つい最近、1学期中間テストをした。学生たちにとって、入学後最初のテスト。人によっては、生まれて初めて受ける学生もおり、そんな場合はテストの意味や受け方も教えている。
本センターに集まってくる学生の年齢や出身学校・過去のバックグラウンドは様々。クラスマネージメントはけして容易ではないが、限られた環境の中で、1日1日、いや1時間1時間の授業に真剣勝負で向き合っている。そして、学生たちも最高のモティベーションで答えてくれている。

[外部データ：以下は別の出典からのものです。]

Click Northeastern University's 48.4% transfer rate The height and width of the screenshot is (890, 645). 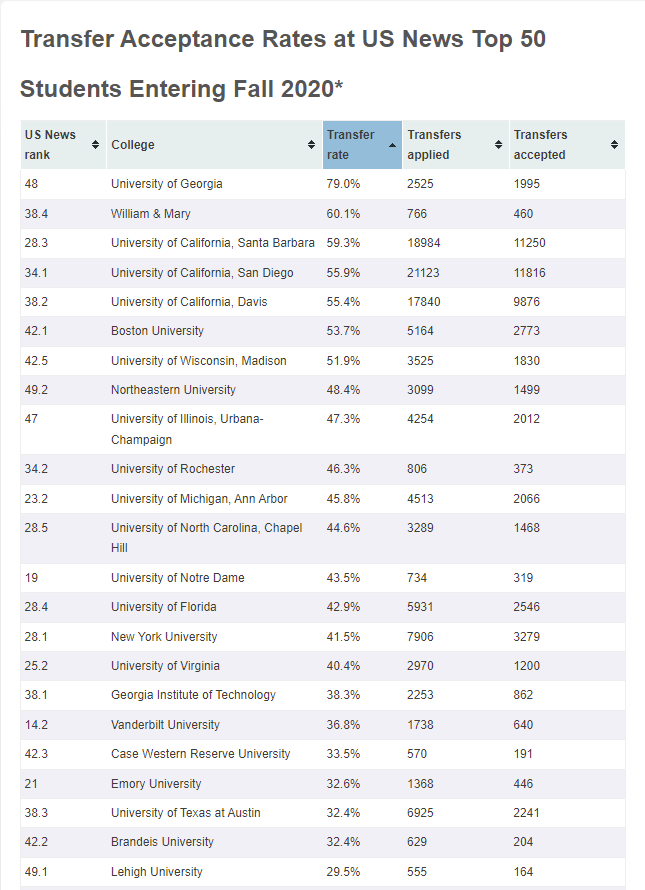342,390
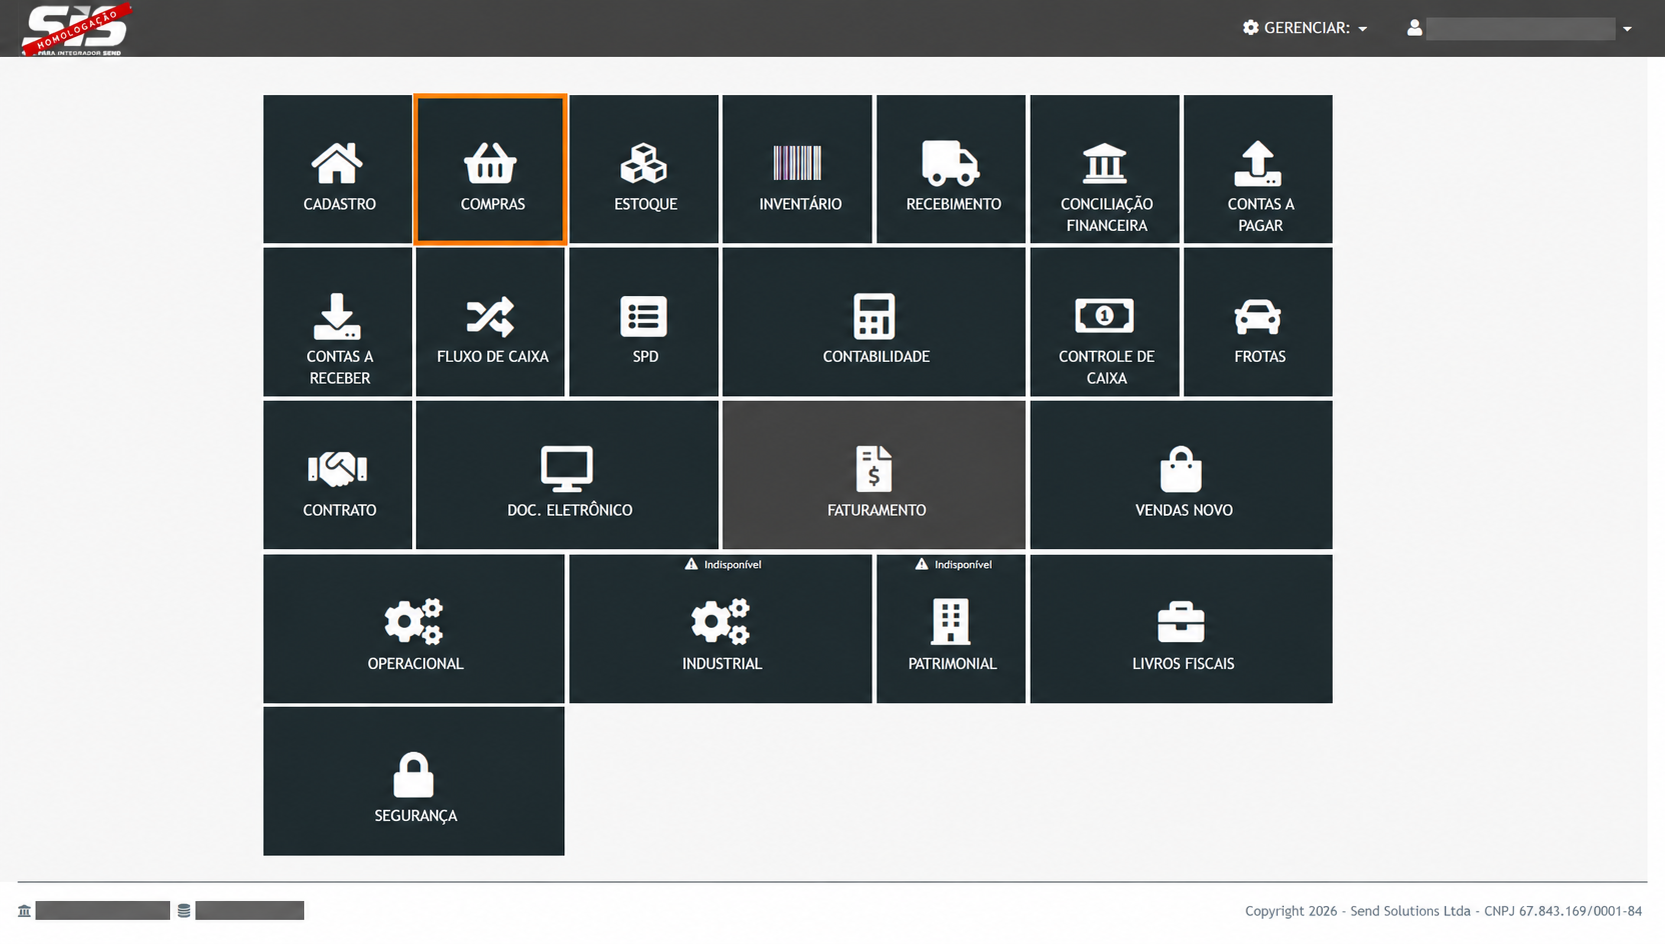Click the database icon in footer
This screenshot has height=944, width=1665.
184,911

私が学生たちにいつも言い続けていることの一つが、「その日その日の小さな一歩を積み重ねること」。どんな小さな一歩でも良い。
例えば、解剖学で取り扱う骨の名前一つ覚えるだけでもすばらしい。授業を受けるまでは全く知らなかった学生の口から、次の日に復習をすると前日教えた骨の名前が元気な声で飛び出す。またその数日後、実習の時間にマッサージをしながら、「先生これはあの骨ですね」と学生自ら座学と実習を結び付けたような発言をしてくることもある。たかが骨の名前一つだが、これが立派な教育効果だ。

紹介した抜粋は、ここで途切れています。